The optical flow of an image sequence is the vector field of the projected speed of visible points of the object space in the reference system of the imaging optics into the image plane .

Optical flow is an important representation of motion information in early stages of image processing . Like the segmentation according to colors and textures, it supports the assignment of points to objects. Application examples are the optical computer mouse , the image stabilization of cameras, the motion compensation in video compression and the visual navigation of robots and animals.

The (desired) result of a calculation method or even the method used is also referred to as the optical flow. Important methods are differential methods, which usually work in pixels, and methods that work in blocks.

methodology

The local optical flow is a considered pixel from patterns in the picture in a more or less large area estimated . Only the component of the flow vector that is parallel to the gradient can be determined from the local gradient . This fundamental problem is called the aperture problem .

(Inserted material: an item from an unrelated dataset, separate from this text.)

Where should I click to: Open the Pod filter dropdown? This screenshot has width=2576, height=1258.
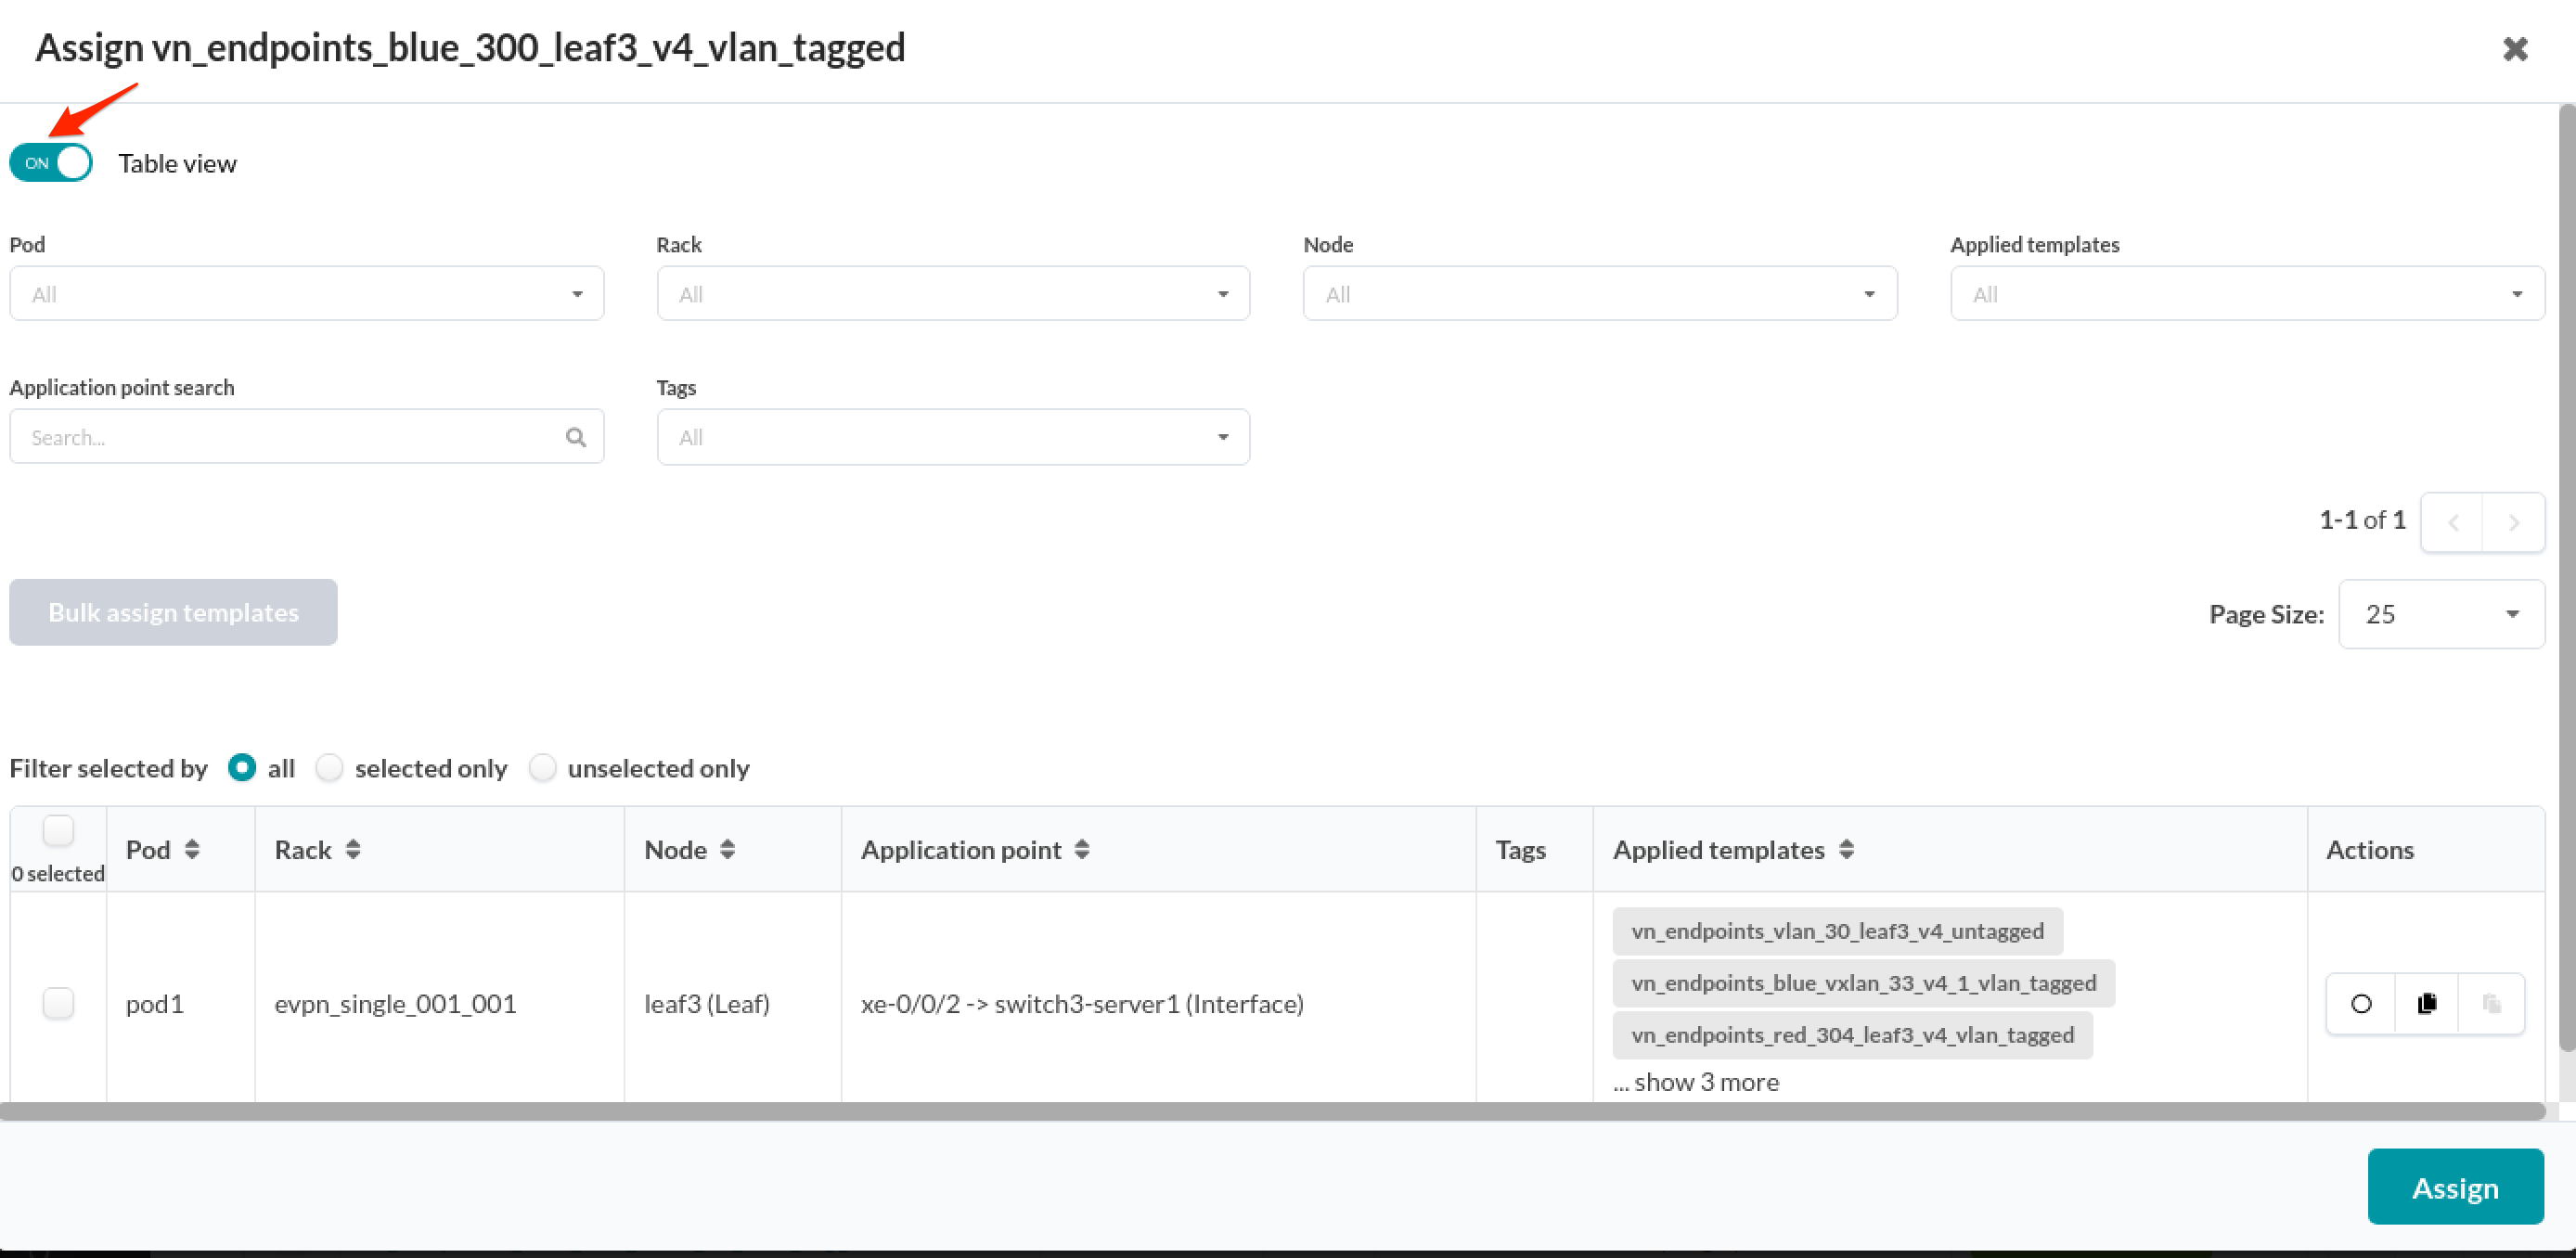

Whether the vector of interest can be precisely determined therefore depends on whether there are gray value gradients in different directions within the considered area G. In addition, it is necessary to have a model of the basic course of the optical flow within the considered area; in the simplest case it is assumed that the optical flux can be regarded as constant within small areas. More complicated courses of the flow field (e.g. affine models) are possible and are used in powerful processes. An interest operator supplies those points whose flow vector can be determined particularly reliably. In some approaches, the flow is only calculated at these selected points ( feature point tracking ).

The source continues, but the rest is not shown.